The Late Bronze Age (LBA; c. 1650-1100 BC) saw the island of Cyprus shift from a relatively insular and egalitarian, village-based society to an urbanized, cosmopolitan civilization with hierarchical sociopolitical organization. Previous research indicates that the new urban environments played a vital role in this profound social transformation by promoting social interactions that favored the interests of elites and underpinned their political power. Unfortunately, the dynamics of this process are not well understood and have not been systematically investigated. The major problem is that, while a number of Late Bronze Age sites on Cyprus have been partially excavated, we still have no clear picture of the anatomy of a Late Bronze Age city, i.e. how individual buildings were integrated into an overall urban landscape that structured social interaction.
Beginning in the spring of 2010, our project will conduct three, four-week seasons of geophysical prospection at the LBA urban centers of Kalavasos-Ayios Dhimitrios and Maroni, located in neighboring river valleys in south-central Cyprus, c. 7 km apart.
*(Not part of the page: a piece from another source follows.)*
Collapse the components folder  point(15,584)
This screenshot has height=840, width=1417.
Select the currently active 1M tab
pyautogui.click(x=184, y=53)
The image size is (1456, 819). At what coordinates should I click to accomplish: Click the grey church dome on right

Previous excavations at both sites revealed administrative complexes with monumental ashlar architecture and evidence for olive oil production and storage. At Kalavasos, the excavations unearthed small, isolated glimpses of what appears to be some form of orthogonal plan, while at Maroni, the physical relationship of the monumental buildings in the Vournes locality to the buildings excavated by Manning on the coast at nearby Tsaroukkas, is unclear. Using ground-penetrating radar, resistivity and magnetic survey, combined with digital mapping and modeling of the extent architecture, we hope to generate relatively complete urban plans of both sites. This will provide unprecedented insights into the role of the new urban environments as contexts for social interactions that supported and transformed broader social structures. It will also serve as a basis for future excavation work aimed at recovering high resolution data on the use of specific contexts of social interaction. In addition, we will produce a GIS-based database of architectural and archaeological data from the two sites that will serve as a powerful research and cultural resource management tool. These data will be made available to interested parties on the project website, which is currently under development.
- Kevin Fisher, Department of Classical, Near Eastern, and Religious Studies, University of British Columbia.